Please write the rows again from the line with "Where should I click to: Select" through the end of the rows, swapping "sidebar" for "side panel" and changing nothing else. Leave the pictures out of your answer.
--------------------------------------------------
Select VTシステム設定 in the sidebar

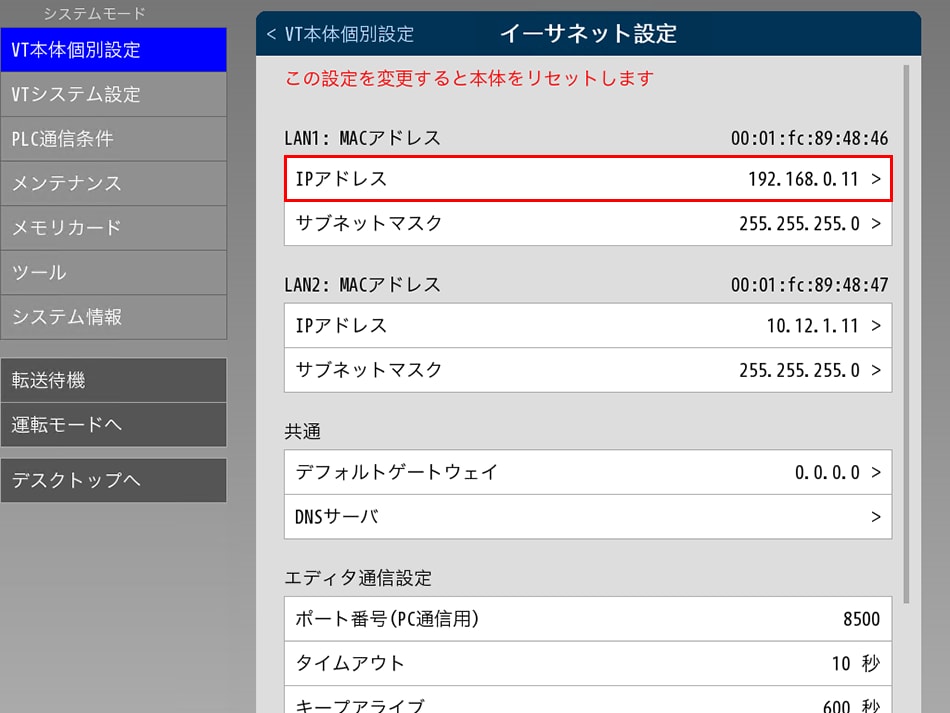tap(113, 95)
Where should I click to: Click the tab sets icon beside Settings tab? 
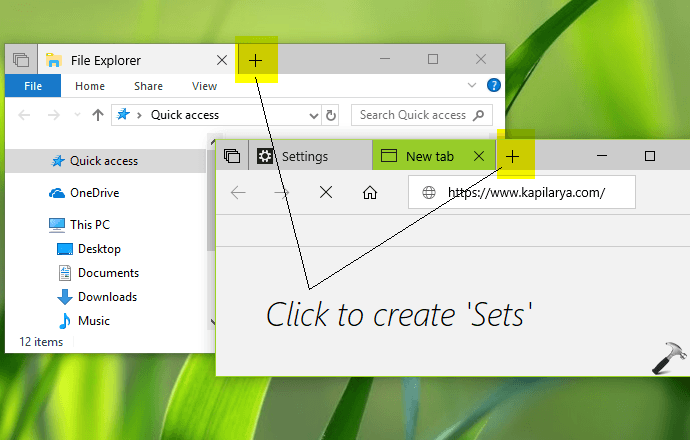(232, 156)

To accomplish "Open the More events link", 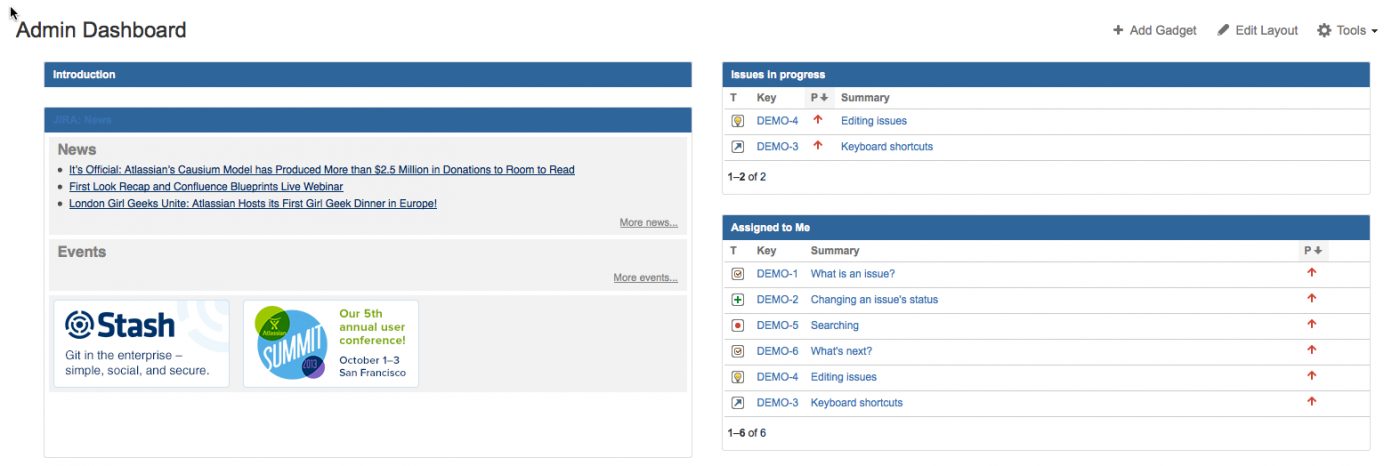I will tap(645, 278).
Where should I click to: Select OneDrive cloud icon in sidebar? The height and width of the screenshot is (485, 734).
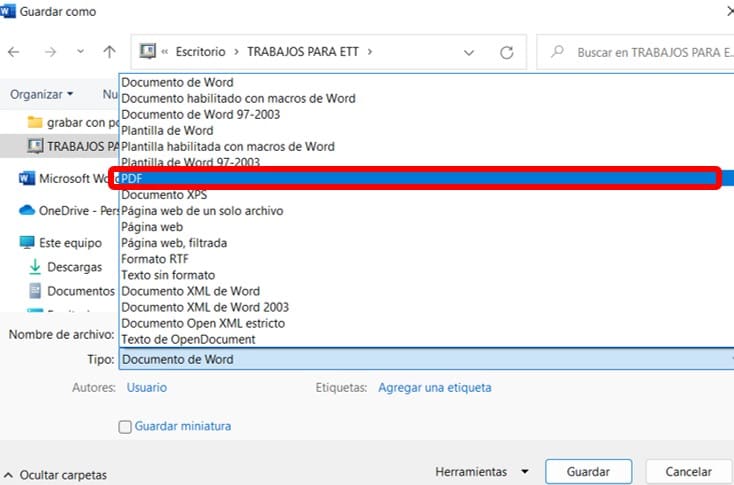click(27, 211)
--------------------------------------------------
Written response →
Where should I click to: Select OneDrive cloud icon in side panel? The height and width of the screenshot is (485, 734).
click(27, 211)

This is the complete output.